** START DATA SHOWN **

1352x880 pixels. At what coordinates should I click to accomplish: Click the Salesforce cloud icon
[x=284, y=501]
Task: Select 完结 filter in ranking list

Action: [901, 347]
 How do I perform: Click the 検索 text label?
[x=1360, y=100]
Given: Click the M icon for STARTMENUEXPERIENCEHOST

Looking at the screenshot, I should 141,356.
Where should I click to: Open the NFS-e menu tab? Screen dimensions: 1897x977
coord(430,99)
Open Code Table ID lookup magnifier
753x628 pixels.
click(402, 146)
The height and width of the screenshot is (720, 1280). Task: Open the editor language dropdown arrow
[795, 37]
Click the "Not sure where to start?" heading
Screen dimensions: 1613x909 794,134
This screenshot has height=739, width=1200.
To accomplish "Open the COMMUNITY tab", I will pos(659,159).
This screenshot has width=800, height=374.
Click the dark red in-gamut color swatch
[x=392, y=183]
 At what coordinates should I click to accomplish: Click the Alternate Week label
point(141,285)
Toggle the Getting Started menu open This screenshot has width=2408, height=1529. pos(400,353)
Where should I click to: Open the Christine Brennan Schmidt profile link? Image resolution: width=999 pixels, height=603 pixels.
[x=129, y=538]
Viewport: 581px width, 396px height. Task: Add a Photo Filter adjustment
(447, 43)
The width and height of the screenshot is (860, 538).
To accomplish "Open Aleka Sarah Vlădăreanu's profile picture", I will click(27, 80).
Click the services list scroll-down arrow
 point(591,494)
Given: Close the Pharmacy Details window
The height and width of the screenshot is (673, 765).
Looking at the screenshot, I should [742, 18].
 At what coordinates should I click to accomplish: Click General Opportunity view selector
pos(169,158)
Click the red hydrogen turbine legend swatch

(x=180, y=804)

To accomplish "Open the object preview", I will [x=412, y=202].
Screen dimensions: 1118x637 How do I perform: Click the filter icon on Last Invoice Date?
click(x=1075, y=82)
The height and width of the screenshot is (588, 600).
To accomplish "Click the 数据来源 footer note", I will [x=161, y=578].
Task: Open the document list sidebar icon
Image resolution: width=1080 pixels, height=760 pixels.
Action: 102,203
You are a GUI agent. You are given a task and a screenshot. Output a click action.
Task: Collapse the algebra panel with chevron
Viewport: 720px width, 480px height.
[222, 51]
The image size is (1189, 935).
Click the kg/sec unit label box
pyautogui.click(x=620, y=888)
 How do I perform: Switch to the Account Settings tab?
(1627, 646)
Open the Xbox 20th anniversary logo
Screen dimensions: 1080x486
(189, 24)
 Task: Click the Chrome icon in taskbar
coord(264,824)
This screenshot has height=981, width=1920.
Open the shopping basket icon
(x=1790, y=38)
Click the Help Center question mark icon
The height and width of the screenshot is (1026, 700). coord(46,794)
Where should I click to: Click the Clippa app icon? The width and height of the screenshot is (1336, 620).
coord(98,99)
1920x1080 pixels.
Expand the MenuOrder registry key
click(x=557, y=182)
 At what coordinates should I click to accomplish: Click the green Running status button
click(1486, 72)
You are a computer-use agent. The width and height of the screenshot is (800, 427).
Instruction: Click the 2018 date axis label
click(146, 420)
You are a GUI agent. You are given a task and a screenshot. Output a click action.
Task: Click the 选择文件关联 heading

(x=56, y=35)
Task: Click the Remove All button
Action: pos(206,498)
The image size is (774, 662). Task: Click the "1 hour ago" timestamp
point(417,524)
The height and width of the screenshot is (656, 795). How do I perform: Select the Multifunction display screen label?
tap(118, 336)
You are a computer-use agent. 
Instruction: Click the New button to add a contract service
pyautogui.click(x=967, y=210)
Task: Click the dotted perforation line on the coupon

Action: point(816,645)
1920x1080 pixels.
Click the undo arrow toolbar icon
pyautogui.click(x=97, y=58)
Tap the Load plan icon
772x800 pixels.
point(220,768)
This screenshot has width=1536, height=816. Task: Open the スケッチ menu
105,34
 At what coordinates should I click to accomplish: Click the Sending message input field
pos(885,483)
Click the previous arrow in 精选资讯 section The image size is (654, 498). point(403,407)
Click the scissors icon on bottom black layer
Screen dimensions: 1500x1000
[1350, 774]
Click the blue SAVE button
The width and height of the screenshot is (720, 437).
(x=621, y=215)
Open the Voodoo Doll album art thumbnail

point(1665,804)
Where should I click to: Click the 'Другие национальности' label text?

** END DATA SHOWN **

GIVEN TASK: Please edit the rows from the first one through the line that contains "click(x=1075, y=82)", replacing "Pharmacy" with "Billing" and leaving everything else unchanged.

FINAL ANSWER:
1352x880 pixels. At what coordinates should I click to accomplish: Click the Salesforce cloud icon
[x=284, y=501]
Task: Select 完结 filter in ranking list

Action: [901, 347]
 How do I perform: Click the 検索 text label?
[x=1360, y=100]
Given: Click the M icon for STARTMENUEXPERIENCEHOST

Looking at the screenshot, I should 141,356.
Where should I click to: Open the NFS-e menu tab? Screen dimensions: 1897x977
coord(430,99)
Open Code Table ID lookup magnifier
753x628 pixels.
click(402, 146)
The height and width of the screenshot is (720, 1280). Task: Open the editor language dropdown arrow
[795, 37]
Click the "Not sure where to start?" heading
Screen dimensions: 1613x909 794,134
This screenshot has height=739, width=1200.
To accomplish "Open the COMMUNITY tab", I will pos(659,159).
This screenshot has width=800, height=374.
Click the dark red in-gamut color swatch
[x=392, y=183]
 At what coordinates should I click to accomplish: Click the Alternate Week label
point(141,285)
Toggle the Getting Started menu open This screenshot has width=2408, height=1529. pos(400,353)
Where should I click to: Open the Christine Brennan Schmidt profile link? Image resolution: width=999 pixels, height=603 pixels.
[x=129, y=538]
Viewport: 581px width, 396px height. Task: Add a Photo Filter adjustment
(447, 43)
The width and height of the screenshot is (860, 538).
To accomplish "Open Aleka Sarah Vlădăreanu's profile picture", I will click(27, 80).
Click the services list scroll-down arrow
 point(591,494)
Given: Close the Billing Details window
The height and width of the screenshot is (673, 765).
Looking at the screenshot, I should [742, 18].
 At what coordinates should I click to accomplish: Click General Opportunity view selector
pos(169,158)
Click the red hydrogen turbine legend swatch

(x=180, y=804)

To accomplish "Open the object preview", I will [x=412, y=202].
Screen dimensions: 1118x637 How do I perform: Click the filter icon on Last Invoice Date?
click(x=1075, y=82)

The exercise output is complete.